Local and systemic immune response in Helicobacter pylori-associated chronic gastritis before and after treatment.

Abstract

Ten patients with Helicobacter pylori-associated chronic gastritis were given combination therapy for 6 weeks with a bismuth subnitrate-containing compound and bacampicillin. The eradication rate was 40% 6 weeks after the end of treatment. Two patients remained H. pylori-negative at long-term follow-up after 6 and 17 months; that is, H. pylori was only eradicated in 20% of the patients after long-term observation. By dot blot and immunoblotting both urease and an urease-associated heat shock protein (HSP62) were found to be specific and constant immunodominant H. pylori antigens. The immunohistologic pattern showed induced expression of HLA-DR and HSP62, but not of ICAM-1, in all but two biopsy specimens of gastric epithelial cells.
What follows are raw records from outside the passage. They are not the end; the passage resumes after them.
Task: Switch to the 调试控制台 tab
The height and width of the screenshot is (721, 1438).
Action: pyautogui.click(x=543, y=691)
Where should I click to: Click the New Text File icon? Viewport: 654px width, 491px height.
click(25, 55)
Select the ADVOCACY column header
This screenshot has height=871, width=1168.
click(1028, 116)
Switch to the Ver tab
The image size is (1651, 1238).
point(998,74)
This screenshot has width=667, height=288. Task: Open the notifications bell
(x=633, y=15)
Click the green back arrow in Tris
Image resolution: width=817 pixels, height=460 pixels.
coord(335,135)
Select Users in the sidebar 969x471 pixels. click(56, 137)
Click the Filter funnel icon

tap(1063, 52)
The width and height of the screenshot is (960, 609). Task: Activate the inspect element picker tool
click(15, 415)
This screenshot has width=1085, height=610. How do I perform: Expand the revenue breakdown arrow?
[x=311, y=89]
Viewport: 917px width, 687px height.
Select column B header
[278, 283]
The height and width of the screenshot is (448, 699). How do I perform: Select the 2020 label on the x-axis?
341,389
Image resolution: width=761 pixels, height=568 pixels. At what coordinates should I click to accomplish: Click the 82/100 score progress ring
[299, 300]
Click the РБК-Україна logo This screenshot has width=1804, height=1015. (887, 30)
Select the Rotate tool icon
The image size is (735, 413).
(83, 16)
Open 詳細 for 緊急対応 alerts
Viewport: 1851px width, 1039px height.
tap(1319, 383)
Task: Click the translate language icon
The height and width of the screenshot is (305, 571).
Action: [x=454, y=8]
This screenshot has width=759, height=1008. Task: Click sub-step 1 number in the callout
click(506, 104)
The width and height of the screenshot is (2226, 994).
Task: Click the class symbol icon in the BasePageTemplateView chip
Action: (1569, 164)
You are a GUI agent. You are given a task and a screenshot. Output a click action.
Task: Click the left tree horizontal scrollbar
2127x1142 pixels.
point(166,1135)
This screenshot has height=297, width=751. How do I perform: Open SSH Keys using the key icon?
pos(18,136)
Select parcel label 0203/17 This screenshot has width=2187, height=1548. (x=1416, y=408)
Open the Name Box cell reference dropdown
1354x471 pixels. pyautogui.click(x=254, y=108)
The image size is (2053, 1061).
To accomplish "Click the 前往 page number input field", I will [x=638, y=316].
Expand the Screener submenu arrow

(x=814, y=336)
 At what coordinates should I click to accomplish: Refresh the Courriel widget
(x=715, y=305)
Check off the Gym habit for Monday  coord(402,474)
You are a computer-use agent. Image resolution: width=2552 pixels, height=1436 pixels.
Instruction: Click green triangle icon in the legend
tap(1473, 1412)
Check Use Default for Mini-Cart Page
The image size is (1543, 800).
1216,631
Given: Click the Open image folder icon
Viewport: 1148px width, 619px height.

This study suggests i) that long-term observation is important when evaluating the efficacy of anti-H. pylori therapy; ii) that the immune defense mechanisms in the gastric mucosa differ from those in inflammatory conditions affecting other organs, where ICAM-1 and HLA-DR seem to be governed by a common regulator; and iii) that the immunopathologic effects of H. pylori may be caused by autologous and/or bacterial HSPs, which act as triggering factors in the development and persistence of the chronic inflammation in the gastric mucosa.